» **EXERCISE OBJECTIVE**
Return nothing but the lines from the one containing "You are a GUI" through the end of the records below, exactly as they stand and without pictures.

Saved data entries:
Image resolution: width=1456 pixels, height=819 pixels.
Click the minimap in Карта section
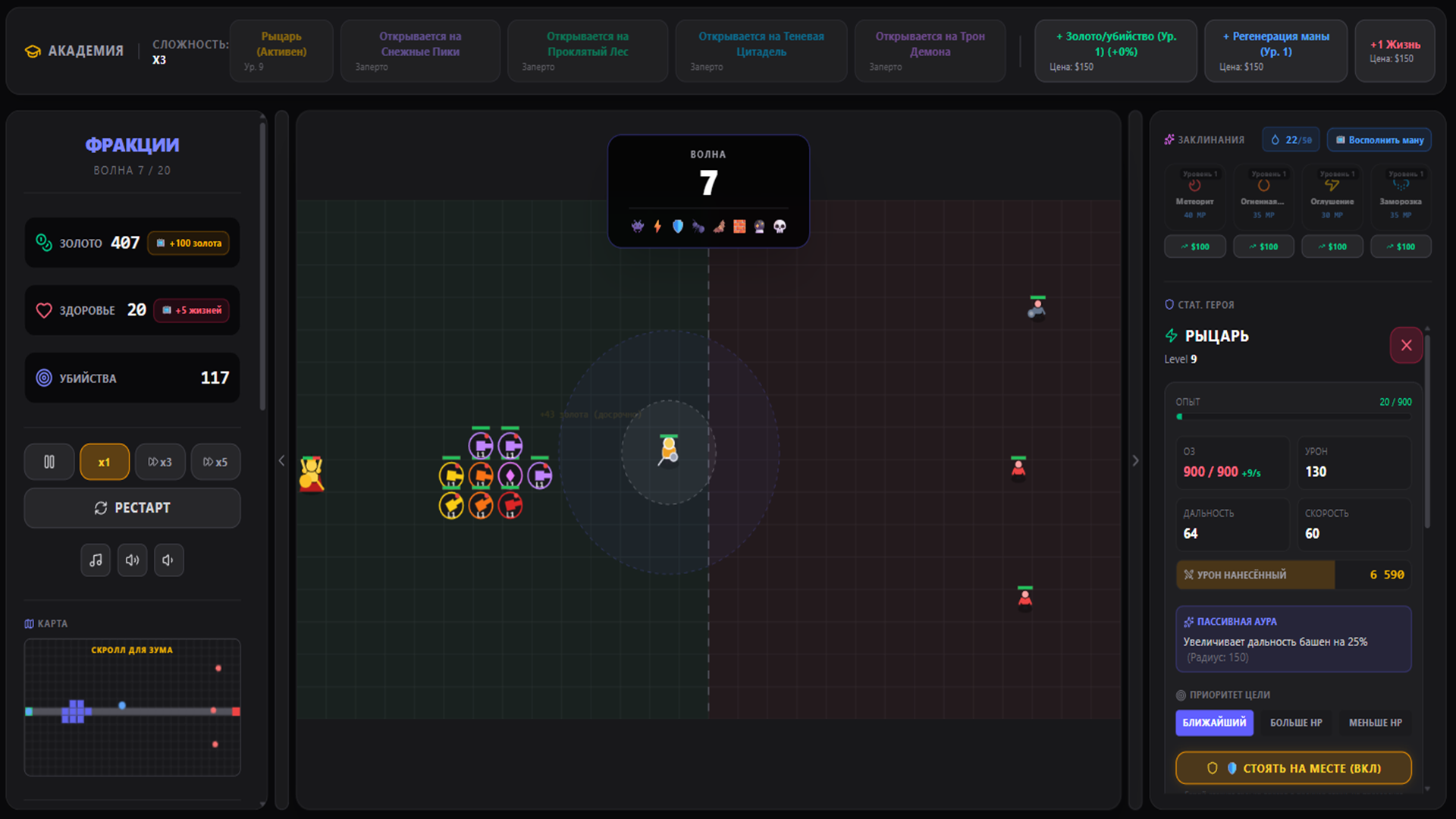[132, 709]
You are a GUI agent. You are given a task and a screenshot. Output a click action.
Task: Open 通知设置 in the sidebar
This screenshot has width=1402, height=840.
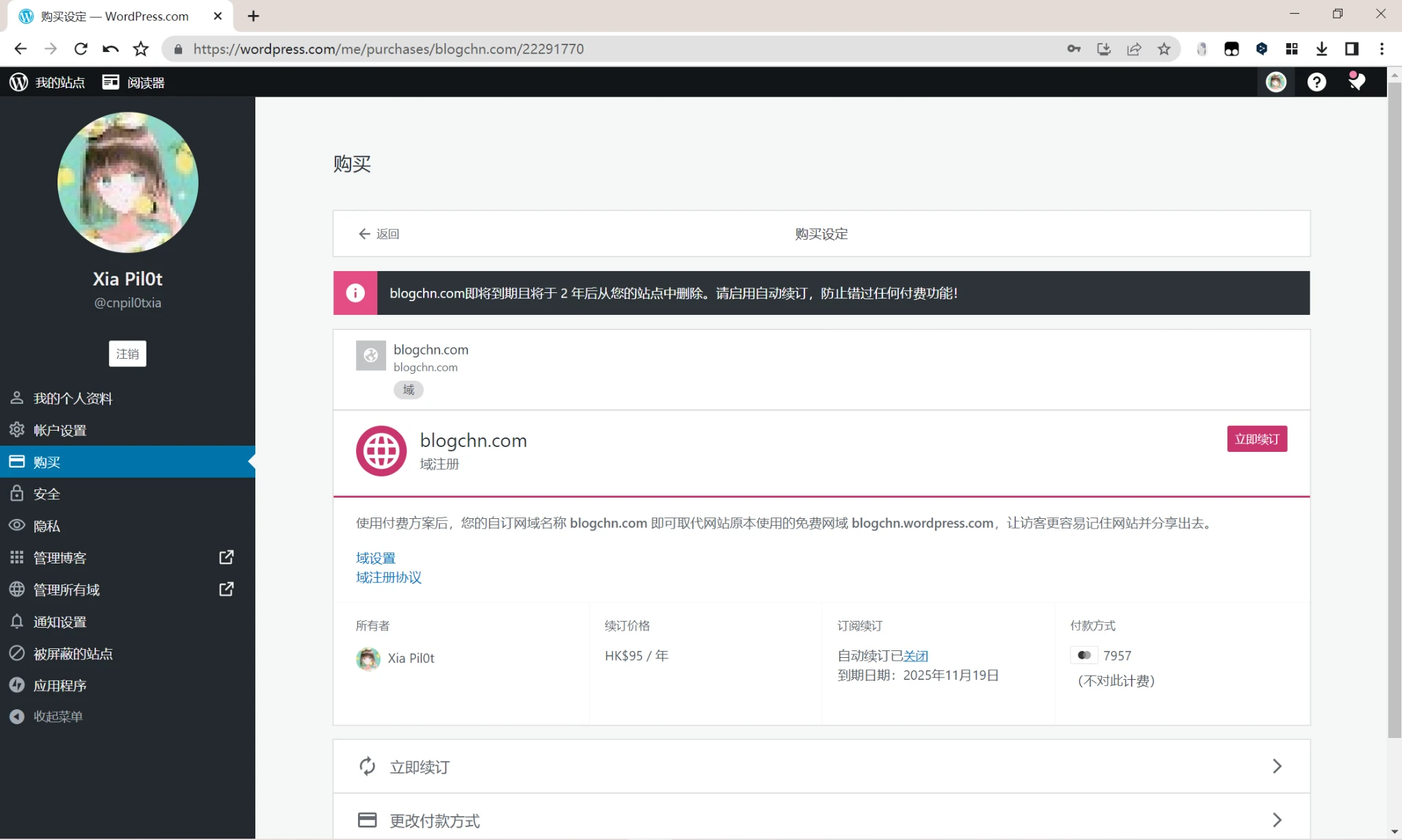60,622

» **OUTPUT FOR THIS EXERCISE**
You are a GUI agent. You are given a task and a screenshot. Output a click action.
Task: Open 通知设置 in the sidebar
This screenshot has width=1402, height=840.
60,622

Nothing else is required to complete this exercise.